2006-05-03myldap
myldap for dummies
If you have contact information stored in a MySQL database, myldap can most likely export it to your
favourite e-mail application. The way you have them stored in the database must be told to myldap, but
myldap supports quite complex schemes.
The problem
LDAP as described in RFC2251 and others, is widely used for accessing
e-mail addresses of contacts. Any decent e-mail application has an interface for accessing
these kind of resources. Besides e-mail addresses, LDAP can be used to retrieve other contact
information as well, like postal addresses, ...
Note that LDAP defines a communication, rather than the backend storage, although most LDAP servers
come with their own, optimized storage solution.
MySQL on the other hand is a good database server, widely
used on internet. A MySQL client can be easily written in C, C++, Java, PHP. This makes it an ideal
database to easily implement different kind of contact information.
The big problem is that MySQL, as any database, requires a rather fixed table layout with columns, whereas
LDAP implies a rather ad-hoc collection of items with attributes.
The LDAP structures do not map easily on a database layout. Some implementations exist, but they touch the
simplicity of database storage in favor of flexibility. As a result, very few people have their LDAP data
stored in a database, and very few people enjoy the simplicity of a database for storing e-mail contacts.
To merge LDAP with MySQL, e-circ has created myldap.
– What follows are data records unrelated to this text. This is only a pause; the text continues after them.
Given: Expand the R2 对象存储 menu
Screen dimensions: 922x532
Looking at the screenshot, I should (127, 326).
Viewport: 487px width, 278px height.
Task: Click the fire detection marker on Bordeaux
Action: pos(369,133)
It allows to create easy database layouts, which are then published over LDAP. Because of the database storage,
it does not allow different LDAP schemes. It's most important use is the retrieval of contact information by
any e-mail client. Accessing the MySQL data with other MySQL clients, or with web services using PHP,
makes it possible to integrate the contact information into larger server applications.
The MySQL coverage provided with openldap might satisfy the need for pure LDAP
serving, but certainly does not allow for integration with other database applications. Therefore, the idea of
one single place for data storage is lost.
The use
A lot of MySQL driven applications/web services exist today. Chances are real you already have
some kind of contact information stored in a database. myldap can publish them over LDAP.
In case you're looking for some contact database, just proceed, myldap will be able to publish it too. You might
want to examine the capabilities, but they're mostly limited to your MySQL syntax knowledge, rather than myldap's.
How it works
myldap is a program designed to run from any inetd alike server. Incoming connections to a specified port will trigger
inetd to execute myldap, stdin & stdout redirected to your TCP/IP connection.
myldap uses a file holding it's configuration.
- Access restriction.
Currently, there's only support for plain-text authentication,
and only 1 single master username/password combination. Or it may be left empty.
- MySQL
You can serve several database configurations, each having it's own
hostname, database, ..., and surely its base DN.
Within a database configuration, you can combine different tables, which are joined, and map each column on a
LDAP field. For performance optimization, not all tables must be joined necessarily to serve a request. The
configuration file lets you define required fields, and optional fields.
myldap in action
myldap is tested with these LDAP clients
- openldap commandline client
- Mozilla e-mail/addressbook programs, such as thunderbird, Mozilla suite, SeaMonkey
- Sylpheed-Claws
- Outlook works fine, but refuses to do automated lookups on non Active Directory LDAP servers.
It'll do lookup only when strictly necessary.
I have a screenshot here of Mozilla's address book. It shows a company "A Company", with an employee linked to it (MySQL joins), John Doe.
He has a phone number within the company. If he wouldn't, the company's number would show, as does now the company's fax number.
The price
myldap runs well when properly configured. This configuration is not well documented in detail, as it
requires good MySQL knowledge and basic LDAP knowledge. Therefore, myldap comes with installation support,
which is not free of charge.
- The linux or any recent unix-alike takes 400 EUR.
- windows version 800 EUR
myldap clearly depends on inetd. Most platforms have some kind of this. But myldap itself is by no means platform dependant.
To serve the windows market, e-circ has written a win32 replacement, win-inetd.
The implementation is written as native win32 service program.
It does not do as much as a typical inetd, it allows for a single service per instance.
Note that myldap is a server program, win-inetd is only necessary when your server is running windows.